Scan the material below for the string "magnifier". Report every line that has it.

RECORDED DATA: Begin

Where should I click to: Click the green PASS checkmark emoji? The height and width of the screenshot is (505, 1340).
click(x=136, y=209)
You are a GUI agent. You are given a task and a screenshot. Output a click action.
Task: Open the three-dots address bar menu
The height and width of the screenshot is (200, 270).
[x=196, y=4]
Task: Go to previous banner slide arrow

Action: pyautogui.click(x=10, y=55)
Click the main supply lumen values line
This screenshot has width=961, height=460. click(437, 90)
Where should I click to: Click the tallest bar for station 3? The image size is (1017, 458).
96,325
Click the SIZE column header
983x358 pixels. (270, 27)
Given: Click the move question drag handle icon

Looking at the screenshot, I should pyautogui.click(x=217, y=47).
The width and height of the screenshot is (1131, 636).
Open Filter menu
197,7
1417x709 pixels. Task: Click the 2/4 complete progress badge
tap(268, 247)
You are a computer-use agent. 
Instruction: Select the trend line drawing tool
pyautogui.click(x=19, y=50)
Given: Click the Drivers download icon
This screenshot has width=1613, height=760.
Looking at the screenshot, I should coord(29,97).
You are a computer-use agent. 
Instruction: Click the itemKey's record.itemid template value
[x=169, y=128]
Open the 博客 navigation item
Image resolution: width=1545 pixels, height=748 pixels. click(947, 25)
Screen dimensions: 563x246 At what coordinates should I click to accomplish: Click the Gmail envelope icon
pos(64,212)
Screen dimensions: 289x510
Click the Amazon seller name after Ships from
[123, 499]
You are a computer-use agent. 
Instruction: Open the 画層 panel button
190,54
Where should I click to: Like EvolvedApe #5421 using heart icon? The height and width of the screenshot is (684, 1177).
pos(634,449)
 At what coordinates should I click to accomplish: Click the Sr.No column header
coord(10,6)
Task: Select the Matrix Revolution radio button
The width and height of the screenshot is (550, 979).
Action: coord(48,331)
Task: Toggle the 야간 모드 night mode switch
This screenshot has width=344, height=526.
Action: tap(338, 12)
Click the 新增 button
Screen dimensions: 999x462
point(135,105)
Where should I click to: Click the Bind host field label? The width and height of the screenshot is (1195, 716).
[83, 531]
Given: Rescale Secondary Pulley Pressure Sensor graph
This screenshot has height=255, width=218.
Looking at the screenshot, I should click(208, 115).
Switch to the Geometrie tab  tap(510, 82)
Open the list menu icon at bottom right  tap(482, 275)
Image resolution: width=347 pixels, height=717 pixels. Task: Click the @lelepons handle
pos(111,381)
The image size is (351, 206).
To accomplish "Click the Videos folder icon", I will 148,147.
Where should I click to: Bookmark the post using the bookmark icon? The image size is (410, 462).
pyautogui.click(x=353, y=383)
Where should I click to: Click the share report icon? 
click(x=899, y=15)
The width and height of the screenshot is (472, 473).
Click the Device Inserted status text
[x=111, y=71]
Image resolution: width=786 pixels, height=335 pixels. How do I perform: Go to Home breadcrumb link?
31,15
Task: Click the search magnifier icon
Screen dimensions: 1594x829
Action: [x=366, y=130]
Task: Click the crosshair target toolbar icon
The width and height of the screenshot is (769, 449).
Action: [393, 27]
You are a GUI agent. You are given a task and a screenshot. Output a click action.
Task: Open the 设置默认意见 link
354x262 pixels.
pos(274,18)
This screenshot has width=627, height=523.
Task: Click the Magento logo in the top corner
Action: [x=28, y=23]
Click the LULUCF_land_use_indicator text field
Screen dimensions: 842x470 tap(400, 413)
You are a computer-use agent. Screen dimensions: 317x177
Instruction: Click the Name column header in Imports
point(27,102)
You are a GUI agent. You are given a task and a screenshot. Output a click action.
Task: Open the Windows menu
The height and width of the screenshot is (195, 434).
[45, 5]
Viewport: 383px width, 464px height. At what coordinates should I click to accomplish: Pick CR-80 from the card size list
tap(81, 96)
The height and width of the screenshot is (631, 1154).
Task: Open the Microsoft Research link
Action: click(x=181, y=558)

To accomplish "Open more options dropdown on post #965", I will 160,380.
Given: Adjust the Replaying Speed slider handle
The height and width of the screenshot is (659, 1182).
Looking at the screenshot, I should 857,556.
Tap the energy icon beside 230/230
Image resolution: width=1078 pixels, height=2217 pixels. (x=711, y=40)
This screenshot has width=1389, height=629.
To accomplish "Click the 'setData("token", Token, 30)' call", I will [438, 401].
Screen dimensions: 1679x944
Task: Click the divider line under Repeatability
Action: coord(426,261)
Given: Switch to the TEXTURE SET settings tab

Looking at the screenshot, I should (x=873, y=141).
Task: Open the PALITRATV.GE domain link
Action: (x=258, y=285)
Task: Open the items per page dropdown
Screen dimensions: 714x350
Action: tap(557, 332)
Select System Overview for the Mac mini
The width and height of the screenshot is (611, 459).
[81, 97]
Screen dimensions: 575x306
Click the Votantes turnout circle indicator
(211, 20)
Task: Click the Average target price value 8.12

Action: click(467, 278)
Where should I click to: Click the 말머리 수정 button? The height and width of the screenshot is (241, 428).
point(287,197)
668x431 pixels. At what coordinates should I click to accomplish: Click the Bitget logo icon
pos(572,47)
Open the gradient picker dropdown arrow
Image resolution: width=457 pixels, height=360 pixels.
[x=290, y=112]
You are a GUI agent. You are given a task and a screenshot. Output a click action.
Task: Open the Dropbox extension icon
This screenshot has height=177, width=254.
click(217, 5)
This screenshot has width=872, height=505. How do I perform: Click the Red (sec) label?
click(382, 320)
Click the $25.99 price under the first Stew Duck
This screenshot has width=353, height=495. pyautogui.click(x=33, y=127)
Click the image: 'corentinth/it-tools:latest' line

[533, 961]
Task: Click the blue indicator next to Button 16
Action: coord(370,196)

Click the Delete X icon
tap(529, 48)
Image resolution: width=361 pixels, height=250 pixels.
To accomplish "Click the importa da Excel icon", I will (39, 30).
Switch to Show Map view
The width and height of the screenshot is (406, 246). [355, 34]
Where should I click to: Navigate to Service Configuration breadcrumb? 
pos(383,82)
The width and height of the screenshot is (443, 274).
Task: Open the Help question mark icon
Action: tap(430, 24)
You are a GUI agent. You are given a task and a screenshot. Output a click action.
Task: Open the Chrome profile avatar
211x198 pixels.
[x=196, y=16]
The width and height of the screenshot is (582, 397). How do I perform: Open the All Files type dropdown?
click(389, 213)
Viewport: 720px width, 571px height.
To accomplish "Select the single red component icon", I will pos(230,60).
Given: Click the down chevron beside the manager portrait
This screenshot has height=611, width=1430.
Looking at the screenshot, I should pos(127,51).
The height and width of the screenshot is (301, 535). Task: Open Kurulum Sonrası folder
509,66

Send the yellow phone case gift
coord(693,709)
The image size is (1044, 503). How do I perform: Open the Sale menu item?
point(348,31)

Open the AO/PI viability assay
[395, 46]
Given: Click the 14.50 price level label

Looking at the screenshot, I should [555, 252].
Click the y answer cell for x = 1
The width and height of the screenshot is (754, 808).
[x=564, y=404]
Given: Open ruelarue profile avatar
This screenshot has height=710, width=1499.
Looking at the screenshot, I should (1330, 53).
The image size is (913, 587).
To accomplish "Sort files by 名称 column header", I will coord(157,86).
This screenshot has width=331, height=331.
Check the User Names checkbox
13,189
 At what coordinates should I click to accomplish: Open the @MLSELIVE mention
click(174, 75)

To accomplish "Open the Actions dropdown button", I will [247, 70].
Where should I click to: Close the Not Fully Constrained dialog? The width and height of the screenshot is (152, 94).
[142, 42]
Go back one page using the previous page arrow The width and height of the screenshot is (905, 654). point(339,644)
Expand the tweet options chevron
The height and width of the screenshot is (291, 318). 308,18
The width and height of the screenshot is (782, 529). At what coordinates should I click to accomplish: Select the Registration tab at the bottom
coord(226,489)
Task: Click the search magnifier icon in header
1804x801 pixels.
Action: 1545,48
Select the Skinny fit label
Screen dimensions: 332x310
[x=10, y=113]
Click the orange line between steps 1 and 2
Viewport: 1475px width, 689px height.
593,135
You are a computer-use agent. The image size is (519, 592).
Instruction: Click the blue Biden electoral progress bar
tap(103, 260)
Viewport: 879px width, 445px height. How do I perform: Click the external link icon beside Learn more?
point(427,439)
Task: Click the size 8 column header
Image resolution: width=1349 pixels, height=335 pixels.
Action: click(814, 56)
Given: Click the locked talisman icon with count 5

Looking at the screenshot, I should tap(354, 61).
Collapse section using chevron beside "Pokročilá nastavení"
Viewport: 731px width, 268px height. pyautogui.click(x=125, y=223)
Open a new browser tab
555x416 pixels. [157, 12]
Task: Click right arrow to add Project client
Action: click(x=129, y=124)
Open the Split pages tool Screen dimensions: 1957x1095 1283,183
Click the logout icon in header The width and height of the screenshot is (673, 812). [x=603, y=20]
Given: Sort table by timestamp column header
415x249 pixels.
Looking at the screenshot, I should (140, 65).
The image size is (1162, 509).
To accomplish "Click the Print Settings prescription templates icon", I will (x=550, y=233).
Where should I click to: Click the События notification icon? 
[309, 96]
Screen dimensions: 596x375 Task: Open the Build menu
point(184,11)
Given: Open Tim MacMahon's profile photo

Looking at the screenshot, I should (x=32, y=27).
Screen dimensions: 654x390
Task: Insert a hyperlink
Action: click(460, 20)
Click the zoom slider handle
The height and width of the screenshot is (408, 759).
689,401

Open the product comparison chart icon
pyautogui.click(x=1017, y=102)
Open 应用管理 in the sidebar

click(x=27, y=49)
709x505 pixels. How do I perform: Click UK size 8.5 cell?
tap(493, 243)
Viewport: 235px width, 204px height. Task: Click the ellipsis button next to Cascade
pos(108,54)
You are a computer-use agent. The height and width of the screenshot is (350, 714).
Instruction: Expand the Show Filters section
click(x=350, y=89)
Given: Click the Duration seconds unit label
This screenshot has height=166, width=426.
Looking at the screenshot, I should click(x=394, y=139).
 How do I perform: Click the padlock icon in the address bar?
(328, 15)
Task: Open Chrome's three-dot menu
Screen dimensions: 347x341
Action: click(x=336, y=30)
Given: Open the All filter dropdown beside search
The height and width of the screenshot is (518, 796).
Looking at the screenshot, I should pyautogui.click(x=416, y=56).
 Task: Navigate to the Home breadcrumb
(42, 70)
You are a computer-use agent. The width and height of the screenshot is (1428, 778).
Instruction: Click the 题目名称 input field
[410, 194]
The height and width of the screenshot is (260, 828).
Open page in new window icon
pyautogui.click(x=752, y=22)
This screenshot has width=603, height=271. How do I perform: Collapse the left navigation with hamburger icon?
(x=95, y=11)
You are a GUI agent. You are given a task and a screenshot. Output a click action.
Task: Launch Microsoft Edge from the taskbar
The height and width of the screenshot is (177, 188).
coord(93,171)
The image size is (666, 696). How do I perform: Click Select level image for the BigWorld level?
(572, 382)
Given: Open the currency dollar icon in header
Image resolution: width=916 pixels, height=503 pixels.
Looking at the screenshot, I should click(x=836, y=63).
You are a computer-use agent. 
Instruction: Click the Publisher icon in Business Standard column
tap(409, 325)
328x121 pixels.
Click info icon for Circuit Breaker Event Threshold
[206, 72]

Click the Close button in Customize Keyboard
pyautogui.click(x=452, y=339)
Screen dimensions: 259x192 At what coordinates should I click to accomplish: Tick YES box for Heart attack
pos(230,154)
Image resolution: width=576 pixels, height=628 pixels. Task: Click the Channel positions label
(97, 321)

RECORDED DATA: End

*TASK OUTPUT:*
Task: Click the search magnifier icon
Task: Click the search magnifier icon in header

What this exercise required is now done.